February 3, 2011

How Ushahidi is the map app for development projects

Ushahidi-screen-shot

This is a screenshot of the Ushahidi demo that shows updates in Haiti.

Rescue and relief workers know Ushahidi in conjunction with the earthquakes in Haiti and Chile, wildfires in Russia and Australia, floods in Pakistan and other emergencies. But it’s not just for crises. It’s a mapping and data visualization tool that lets the public weigh in via text messages, Twitter, Facebook, news sites and blogs, and email. It sorts and judges the data for accuracy, then maps it in near real time. Because of its speed and knack for imposing order on chaos, the platform is linked to crisis management. Ushahidi also works in the long term, however.

“It’s limited by your imagination,” says Erik Hersman, director of Ushahidi’s operations. “Some people want to use it for, you know, pothole tracking. Others for crime in their community. Others, if water pumps are out, for marking them. It’s really up to the people. It’s like a blog: It can be very creative—or not—depending on who’s using it.”

Tropical hospitals and winter freezes

Take two examples of Ushahidi deployments in non-emergencies that may interest the E4C community:

First: Paul Jones, a medical student, has used Crowdmap, the Ushahidi platform in the cloud, to map hospitals in Honduras. His goal is to first plot the locations of all of the places that offer medical assistance in the country, then he wants to add reports on the temporary clinics and other healthcare initiatives that volunteers and NGOs set up. The finished product could streamline aid efforts in the country by preventing people from humanitarian organization target aid without doing the same things twice.

Second: A Russian platform based on Ushahidi, called www.holoda.info, helps governments plan by mapping the places where people are most affected by Russian winters. It also maps calls for help when disaster does strike.

Ushahidi: Creating a New Narrative from Ushahidi on Vimeo.

Don’t talk to strangers?

The thought of enlisting strangers in a crowd to do the kind of fieldwork that salaried development workers do may be off-putting. Crowds aren’t accountable, after all, and they can make mistakes. But the crowd doesn’t have to replace the experts, it can help them. “I take a more holistic view,” Hersman says. “The two can augment each other.” Experts in an organization can post updates and they’ll weigh heaviest in Ushahidi. But the strangers, with their sheer numbers, will have wider coverage than a single organization, and their updates can fill in gaps.

The tools

The Ushahidi platform is open source and available for free downloads. The Ushahidi team welcomes developers to tweak it to their needs. Crowdmap is the same software, but in the cloud. Users don’t have to have it on their server, they can just make an account and use it, similar to how we use gmail or Flickr.

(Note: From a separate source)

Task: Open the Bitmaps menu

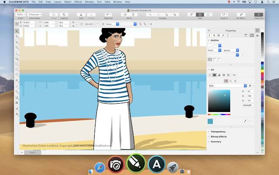Action: [x=90, y=2]
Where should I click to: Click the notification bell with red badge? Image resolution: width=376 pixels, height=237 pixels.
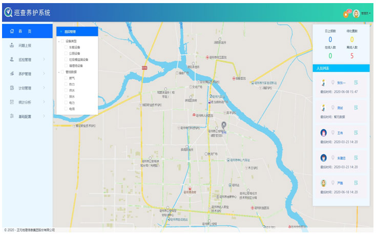coord(345,13)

SwiftRiver is another platform that works with Ushahidi using apps that sort data and vet the sources. When a flood of data streams in from cell-phone-armed crowds in a crisis, SwiftRiver makes the work of organization much faster. “It’s a tool for curating real-time data,” Hersman says. “It takes large streams of information and tries to make sense of it.”

SwiftRiver Dataflow 1 from Ushahidi on Vimeo.